Description of the task: Please copy the listing below word for word, everything from the line containing "has width=1389, height=868." down to the line containing "(x=304, y=321)", with both of those lines included.

>> start Data lines

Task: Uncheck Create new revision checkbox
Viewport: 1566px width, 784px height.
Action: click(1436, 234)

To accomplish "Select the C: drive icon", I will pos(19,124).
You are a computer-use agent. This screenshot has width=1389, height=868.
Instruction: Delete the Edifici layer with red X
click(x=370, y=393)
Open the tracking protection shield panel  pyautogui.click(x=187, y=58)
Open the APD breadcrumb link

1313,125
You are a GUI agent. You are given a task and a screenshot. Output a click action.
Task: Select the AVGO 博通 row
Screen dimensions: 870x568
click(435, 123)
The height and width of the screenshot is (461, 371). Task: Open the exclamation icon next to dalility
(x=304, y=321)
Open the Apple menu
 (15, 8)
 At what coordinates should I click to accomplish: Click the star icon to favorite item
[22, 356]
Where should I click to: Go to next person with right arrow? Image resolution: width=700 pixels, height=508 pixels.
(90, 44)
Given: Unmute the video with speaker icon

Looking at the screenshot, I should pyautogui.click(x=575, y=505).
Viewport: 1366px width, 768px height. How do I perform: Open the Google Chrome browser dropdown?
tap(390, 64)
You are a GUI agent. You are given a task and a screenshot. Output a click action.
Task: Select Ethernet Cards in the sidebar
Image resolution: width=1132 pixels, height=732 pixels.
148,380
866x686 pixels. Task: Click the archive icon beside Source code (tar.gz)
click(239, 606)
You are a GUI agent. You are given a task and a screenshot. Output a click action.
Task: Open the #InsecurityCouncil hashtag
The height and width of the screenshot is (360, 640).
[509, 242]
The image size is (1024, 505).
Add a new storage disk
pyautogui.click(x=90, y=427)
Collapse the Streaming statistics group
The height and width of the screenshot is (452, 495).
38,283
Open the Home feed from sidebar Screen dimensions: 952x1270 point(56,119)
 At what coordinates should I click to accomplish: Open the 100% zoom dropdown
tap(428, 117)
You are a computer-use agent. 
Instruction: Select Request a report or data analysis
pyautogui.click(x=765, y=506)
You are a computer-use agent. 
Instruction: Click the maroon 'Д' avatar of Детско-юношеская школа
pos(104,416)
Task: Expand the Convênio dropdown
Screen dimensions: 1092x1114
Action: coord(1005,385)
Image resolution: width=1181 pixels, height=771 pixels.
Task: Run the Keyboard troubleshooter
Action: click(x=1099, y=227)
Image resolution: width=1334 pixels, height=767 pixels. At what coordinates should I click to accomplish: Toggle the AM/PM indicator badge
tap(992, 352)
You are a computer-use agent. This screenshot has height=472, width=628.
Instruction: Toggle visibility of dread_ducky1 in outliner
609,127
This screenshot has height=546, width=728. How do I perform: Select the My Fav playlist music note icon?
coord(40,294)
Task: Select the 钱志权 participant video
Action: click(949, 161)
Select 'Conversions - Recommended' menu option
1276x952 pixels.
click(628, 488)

>> end Data lines

Result of the task:
You are a computer-use agent. This screenshot has width=1389, height=868.
Instruction: Delete the Edifici layer with red X
click(x=370, y=393)
Open the tracking protection shield panel  pyautogui.click(x=187, y=58)
Open the APD breadcrumb link

1313,125
You are a GUI agent. You are given a task and a screenshot. Output a click action.
Task: Select the AVGO 博通 row
Screen dimensions: 870x568
click(435, 123)
The height and width of the screenshot is (461, 371). Task: Open the exclamation icon next to dalility
(x=304, y=321)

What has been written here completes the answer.